TEXTO DE LEITURA ->
§
A COERÊNCIA DO QUÂNTICO DOS CÂNTICOS EM GIL
(COHERENCE OF QUÂNTICO DOS CÂNTICOS, IN GIL)
Cláudia Valéria Penavel BINATO (UNESP-Assis)
ABSTRACT: the
song Quanta, by Gilberto Gil, may be analysed from its chorus “cântico dos cânticos, quântico dos quânticos” whose
syntagmatic oposition relates to the theme “science and art”, besides its
phonic similarity.
KEYWORDS: textual linguistics; coherence;
intertextuality.
0. Introdução
O processo de produção e compreensão textuais é objeto de estudo de um campo inter e multidisciplinar, formado por várias áreas do conhecimento como a Lingüística, a Psicologia, a Cognição, a Filosofia, a Sociologia, entre outras. Segundo Charolles, à Lingüística cabe especificamente delimitar, na constituição e composição de um texto, a parte e a natureza das determinações que resultam dos mecanismos existentes, nas diferentes línguas, para exprimir a continuidade ou a seqüência do discurso. Portanto, ainda a seu ver, o lingüista deve fazer a “análise das marcas de relação entre as unidades de composição textual que a língua usa para resolver, o melhor possível, os problemas de interpretação que seu uso possa gerar. Isto para além da generalidade dos processos psico e sociocognitivos que intervêm na interpretação (da coerência) do discurso” (apud Koch & Travaglia, 1999:45).
A noção de coerência, como um princípio de interpretabilidade do texto, está intimamente ligada não somente a processos de cálculo de significação, como também à capacidade de cálculo do receptor/interpretador, no âmbito da comunicação. Desse modo, a coerência, uma vez que depende da interação entre aquele que produz o texto e aquele que busca compreendê-lo, torna-se um elemento fundamental à concepção de textualidade
O nosso propósito neste trabalho é, pois, justificar as intenções do compositor Gilberto Gil em produzir a letra de Quanta, entendida como um texto, apenas porque aqueles que a recebem são capazes de percebê-la como uma unidade de sentido.
1. Textualidade e Coerência
A textualidade é a propriedade que um texto apresenta para ser considerado um texto e não um simples conjunto de palavras ou frases desconexas. Para tanto, existem certos padrões de textualidade centrados senão no próprio texto, também em seus receptores-leitores ou, ainda, na situação em que ocorre a relação entre texto e usuário.
Coesão, coerência, intencionalidade, aceitabilidade, informatividade, situacionalidade e intertextualidade são os modelos propostos por Beaugrande e Dressler. Esses padrões de textualidade, embora sejam apresentados de forma isolada, por razões metodológicas, se imbricam e podem, segundo Elias (1994: 159), ser resumidos em: coesão, estabelecida a partir dos mecanismos lingüísticos relacionais de superfície e coerência que abrange todos os demais padrões mencionados acima, incluídos os da focalização e da relevância, acrescentados teoricamente por Koch & Travaglia (1999) .
§
DADOS FORNECIDOS ->
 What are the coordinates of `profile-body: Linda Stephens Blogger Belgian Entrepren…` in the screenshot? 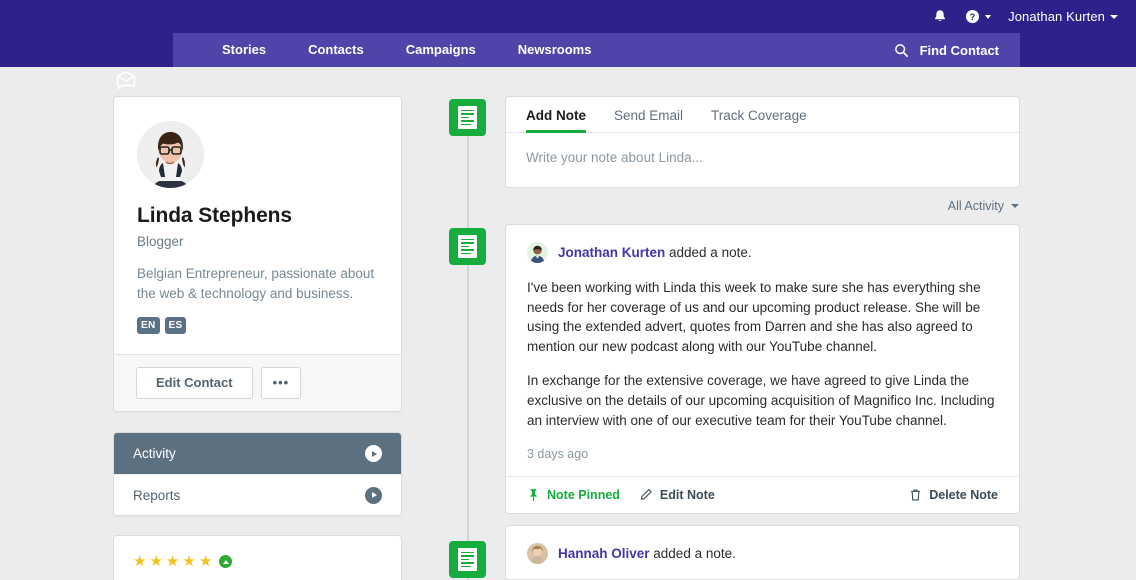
§
TAREFA 1 -> Indique se cada afirmação concorda com o artigo sobre Quanta. Responda sim ou não e cite literalmente o trecho decisivo. (a) A Psicologia integra o campo que estuda a produção e a compreensão textuais. (b) Os padrões de textualidade de Beaugrande e Dressler são apresentados isoladamente por razões estéticas. (c) A focalização e a relevância foram acrescentadas por Elias.
TAREFA 2 -> Liste todos os padrões de textualidade que o artigo sobre Quanta atribui a Beaugrande e Dressler.
TAREFA 3 -> Prossiga o artigo sobre Quanta a partir da última frase apresentada, mantendo o registro acadêmico.

SUA RESPOSTA 1 ->
(a) Sim: "formado por várias áreas do conhecimento como a Lingüística, a Psicologia, a Cognição".
(b) Não: "embora sejam apresentados de forma isolada, por razões metodológicas".
(c) Não: "acrescentados teoricamente por Koch & Travaglia (1999)".

SUA RESPOSTA 2 -> Coesão, coerência, intencionalidade, aceitabilidade, informatividade, situacionalidade e intertextualidade.

SUA RESPOSTA 3 ->
Ao compor a música em epígrafe, Gil, certamente, lançou mão de uma série de fatores para manifestar seu desejo de se comunicar. Deduzimos, primeiramente, que a configuração de linguagem em sua produção seja coesiva e coerente, a fim de orientar o ouvinte num determinado sentido (intencionalidade).
Por outro lado, o próprio receptor se predispõe a colaborar com seu interlocutor, aceitando, antecipadamente, o texto como uma seqüência lingüística marcadamente coerente, o qual apresente alguma utilidade, mesmo que seja, simplesmente, informá-lo ou compartilhar um propósito. Geralmente, é por esta aceitabilidade que pequenos deslizes gramaticais e descontinuidades de sentido, ainda que leves, possuem certo grau de tolerância entre os participantes de um discurso.
A informatividade é um importante controle da seleção lingüística e limitação textual. Esse arranjo de opções, mediante a continuidade temática e a progressão semântica, faz com que o produtor crie uma expectativa, motivando o interesse do leitor pelo seu texto.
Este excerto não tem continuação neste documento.